Copy the entries again, starting with the line that contains "Open the 流程中心 tab" and going on through the line that contains "click(x=102, y=59)", with "Instruction" changed to "Command" and nothing else altered.
= = = =
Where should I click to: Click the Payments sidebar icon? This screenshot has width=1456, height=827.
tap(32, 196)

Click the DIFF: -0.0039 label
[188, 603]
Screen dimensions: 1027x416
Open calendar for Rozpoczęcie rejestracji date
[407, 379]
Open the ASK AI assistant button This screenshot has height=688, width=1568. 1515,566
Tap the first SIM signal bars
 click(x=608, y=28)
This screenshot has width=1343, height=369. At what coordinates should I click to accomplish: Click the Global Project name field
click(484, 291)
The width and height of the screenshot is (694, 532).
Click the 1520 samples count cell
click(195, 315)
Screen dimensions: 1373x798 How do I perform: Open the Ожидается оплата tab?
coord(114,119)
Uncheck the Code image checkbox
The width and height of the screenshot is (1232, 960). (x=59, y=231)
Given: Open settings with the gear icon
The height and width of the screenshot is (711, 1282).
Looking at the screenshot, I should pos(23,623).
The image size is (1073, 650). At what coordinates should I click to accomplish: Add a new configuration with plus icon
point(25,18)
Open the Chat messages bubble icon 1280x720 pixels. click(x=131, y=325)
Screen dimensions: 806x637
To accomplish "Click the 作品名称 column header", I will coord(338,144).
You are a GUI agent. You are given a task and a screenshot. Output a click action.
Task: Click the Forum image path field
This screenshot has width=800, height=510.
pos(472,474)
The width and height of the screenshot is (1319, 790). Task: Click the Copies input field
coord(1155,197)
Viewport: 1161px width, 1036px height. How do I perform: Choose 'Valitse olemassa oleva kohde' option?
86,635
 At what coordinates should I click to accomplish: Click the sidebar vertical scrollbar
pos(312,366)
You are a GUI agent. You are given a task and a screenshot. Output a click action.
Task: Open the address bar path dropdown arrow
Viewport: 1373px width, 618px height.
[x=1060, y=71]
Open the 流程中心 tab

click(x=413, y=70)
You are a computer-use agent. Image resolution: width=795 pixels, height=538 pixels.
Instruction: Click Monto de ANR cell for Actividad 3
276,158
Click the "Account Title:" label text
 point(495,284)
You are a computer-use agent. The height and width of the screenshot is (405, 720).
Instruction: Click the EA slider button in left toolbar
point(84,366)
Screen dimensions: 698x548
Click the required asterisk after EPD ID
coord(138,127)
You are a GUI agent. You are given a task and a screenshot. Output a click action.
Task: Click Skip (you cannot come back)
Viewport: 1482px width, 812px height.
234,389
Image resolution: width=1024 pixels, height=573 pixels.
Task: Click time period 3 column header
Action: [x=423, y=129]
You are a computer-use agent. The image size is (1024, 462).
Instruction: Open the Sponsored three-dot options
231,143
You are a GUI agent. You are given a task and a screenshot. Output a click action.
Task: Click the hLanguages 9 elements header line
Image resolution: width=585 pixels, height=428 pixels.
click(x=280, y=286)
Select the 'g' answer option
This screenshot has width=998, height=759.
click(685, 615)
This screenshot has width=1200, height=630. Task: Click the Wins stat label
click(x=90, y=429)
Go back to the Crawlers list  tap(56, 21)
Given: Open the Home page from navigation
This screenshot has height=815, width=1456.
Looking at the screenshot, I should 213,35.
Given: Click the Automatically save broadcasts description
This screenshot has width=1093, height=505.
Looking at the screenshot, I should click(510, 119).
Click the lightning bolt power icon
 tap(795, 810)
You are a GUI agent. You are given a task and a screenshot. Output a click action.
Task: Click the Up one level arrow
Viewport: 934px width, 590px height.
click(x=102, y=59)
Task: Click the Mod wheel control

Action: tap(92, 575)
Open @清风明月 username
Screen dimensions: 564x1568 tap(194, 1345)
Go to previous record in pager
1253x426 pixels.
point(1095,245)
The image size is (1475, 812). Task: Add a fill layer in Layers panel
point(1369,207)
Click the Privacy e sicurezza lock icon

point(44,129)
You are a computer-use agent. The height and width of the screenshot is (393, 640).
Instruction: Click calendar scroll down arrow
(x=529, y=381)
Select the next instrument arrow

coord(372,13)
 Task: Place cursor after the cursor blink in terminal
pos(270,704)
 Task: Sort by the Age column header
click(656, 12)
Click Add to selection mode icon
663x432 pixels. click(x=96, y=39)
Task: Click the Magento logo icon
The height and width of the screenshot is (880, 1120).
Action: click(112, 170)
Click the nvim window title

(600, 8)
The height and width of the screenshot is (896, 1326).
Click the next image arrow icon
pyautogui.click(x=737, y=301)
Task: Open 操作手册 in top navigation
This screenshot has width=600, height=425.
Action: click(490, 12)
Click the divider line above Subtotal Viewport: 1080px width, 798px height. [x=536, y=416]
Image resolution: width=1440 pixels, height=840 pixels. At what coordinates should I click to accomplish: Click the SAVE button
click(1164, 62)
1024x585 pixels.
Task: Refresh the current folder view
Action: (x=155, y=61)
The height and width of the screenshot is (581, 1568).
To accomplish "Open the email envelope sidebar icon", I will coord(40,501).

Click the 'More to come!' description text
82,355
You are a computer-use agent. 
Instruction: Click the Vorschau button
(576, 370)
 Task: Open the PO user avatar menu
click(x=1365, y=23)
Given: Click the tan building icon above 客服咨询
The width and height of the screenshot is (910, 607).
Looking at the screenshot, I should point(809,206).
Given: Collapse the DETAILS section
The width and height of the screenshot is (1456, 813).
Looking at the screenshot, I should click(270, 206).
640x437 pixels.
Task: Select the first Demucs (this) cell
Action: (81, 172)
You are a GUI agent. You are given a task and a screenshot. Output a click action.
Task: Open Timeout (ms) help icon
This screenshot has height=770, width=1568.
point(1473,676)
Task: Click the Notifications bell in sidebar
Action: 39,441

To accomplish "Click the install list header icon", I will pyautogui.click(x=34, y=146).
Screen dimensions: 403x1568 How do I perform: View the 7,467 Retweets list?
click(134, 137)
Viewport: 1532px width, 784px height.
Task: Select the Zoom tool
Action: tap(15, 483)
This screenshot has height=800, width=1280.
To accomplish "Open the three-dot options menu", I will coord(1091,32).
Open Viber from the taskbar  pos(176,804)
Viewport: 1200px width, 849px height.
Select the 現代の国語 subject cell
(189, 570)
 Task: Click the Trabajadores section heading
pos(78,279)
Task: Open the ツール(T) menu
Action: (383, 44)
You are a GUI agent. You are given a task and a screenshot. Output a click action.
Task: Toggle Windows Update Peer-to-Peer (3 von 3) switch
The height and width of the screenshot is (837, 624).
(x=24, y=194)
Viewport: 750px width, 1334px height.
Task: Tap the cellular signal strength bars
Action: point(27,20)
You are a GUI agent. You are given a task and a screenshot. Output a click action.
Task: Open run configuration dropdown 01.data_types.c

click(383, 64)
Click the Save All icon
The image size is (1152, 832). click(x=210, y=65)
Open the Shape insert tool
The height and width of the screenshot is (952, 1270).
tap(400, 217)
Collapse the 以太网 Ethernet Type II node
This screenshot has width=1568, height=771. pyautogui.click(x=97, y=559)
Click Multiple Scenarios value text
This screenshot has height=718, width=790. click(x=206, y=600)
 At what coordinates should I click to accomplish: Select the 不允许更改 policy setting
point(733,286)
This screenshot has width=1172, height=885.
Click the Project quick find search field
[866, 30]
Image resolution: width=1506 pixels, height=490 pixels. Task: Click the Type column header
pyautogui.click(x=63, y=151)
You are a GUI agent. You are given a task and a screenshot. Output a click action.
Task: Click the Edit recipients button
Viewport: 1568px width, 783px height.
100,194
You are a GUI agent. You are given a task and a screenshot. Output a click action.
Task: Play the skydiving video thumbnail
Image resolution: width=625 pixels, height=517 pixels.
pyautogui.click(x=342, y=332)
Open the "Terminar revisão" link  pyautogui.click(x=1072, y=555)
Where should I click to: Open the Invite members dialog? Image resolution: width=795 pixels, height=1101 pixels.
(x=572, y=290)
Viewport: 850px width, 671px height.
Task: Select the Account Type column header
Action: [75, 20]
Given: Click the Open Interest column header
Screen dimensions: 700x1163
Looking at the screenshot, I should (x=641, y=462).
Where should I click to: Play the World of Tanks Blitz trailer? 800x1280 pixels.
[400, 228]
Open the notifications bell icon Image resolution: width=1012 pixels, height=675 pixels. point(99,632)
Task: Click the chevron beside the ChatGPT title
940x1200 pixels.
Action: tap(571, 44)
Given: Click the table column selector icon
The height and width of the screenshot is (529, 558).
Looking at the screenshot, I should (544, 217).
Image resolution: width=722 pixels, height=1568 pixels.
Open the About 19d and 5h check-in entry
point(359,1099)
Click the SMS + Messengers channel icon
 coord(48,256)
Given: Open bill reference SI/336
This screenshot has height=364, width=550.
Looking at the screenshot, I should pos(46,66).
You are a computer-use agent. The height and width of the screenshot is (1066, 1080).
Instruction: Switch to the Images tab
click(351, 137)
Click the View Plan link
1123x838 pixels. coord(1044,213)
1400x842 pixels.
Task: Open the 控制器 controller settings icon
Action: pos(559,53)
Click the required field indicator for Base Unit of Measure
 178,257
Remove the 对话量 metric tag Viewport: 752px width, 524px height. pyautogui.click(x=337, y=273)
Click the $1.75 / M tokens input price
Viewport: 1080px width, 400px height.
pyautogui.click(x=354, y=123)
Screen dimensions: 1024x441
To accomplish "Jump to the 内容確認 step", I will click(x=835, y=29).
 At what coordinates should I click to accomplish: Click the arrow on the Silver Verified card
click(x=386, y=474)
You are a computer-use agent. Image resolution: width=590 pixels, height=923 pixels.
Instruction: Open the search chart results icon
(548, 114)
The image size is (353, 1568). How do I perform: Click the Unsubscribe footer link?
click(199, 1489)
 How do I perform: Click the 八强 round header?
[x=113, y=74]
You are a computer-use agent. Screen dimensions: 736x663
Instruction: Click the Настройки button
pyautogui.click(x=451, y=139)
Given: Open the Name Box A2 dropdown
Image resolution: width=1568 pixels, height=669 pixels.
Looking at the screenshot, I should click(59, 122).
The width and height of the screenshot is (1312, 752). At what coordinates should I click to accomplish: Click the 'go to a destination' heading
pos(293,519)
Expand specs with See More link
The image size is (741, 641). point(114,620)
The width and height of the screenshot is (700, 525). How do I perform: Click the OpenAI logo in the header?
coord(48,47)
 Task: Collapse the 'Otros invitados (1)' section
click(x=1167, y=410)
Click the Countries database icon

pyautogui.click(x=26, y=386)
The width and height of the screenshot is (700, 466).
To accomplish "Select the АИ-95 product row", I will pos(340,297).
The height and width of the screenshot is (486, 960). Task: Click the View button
= = = =
[ANSWER IN FULL]
Open the 流程中心 tab

click(x=413, y=70)
You are a computer-use agent. Image resolution: width=795 pixels, height=538 pixels.
Command: Click Monto de ANR cell for Actividad 3
276,158
Click the "Account Title:" label text
 point(495,284)
You are a computer-use agent. The height and width of the screenshot is (405, 720).
Command: Click the EA slider button in left toolbar
point(84,366)
Screen dimensions: 698x548
Click the required asterisk after EPD ID
coord(138,127)
You are a GUI agent. You are given a task and a screenshot. Output a click action.
Task: Click Skip (you cannot come back)
Viewport: 1482px width, 812px height.
234,389
Image resolution: width=1024 pixels, height=573 pixels.
Task: Click time period 3 column header
Action: [x=423, y=129]
You are a computer-use agent. The image size is (1024, 462).
Command: Open the Sponsored three-dot options
231,143
You are a GUI agent. You are given a task and a screenshot. Output a click action.
Task: Click the hLanguages 9 elements header line
Image resolution: width=585 pixels, height=428 pixels.
click(x=280, y=286)
Select the 'g' answer option
This screenshot has width=998, height=759.
click(685, 615)
This screenshot has width=1200, height=630. Task: Click the Wins stat label
click(x=90, y=429)
Go back to the Crawlers list  tap(56, 21)
Given: Open the Home page from navigation
This screenshot has height=815, width=1456.
Looking at the screenshot, I should 213,35.
Given: Click the Automatically save broadcasts description
This screenshot has width=1093, height=505.
Looking at the screenshot, I should click(510, 119).
Click the lightning bolt power icon
 tap(795, 810)
You are a GUI agent. You are given a task and a screenshot. Output a click action.
Task: Click the Up one level arrow
Viewport: 934px width, 590px height.
click(x=102, y=59)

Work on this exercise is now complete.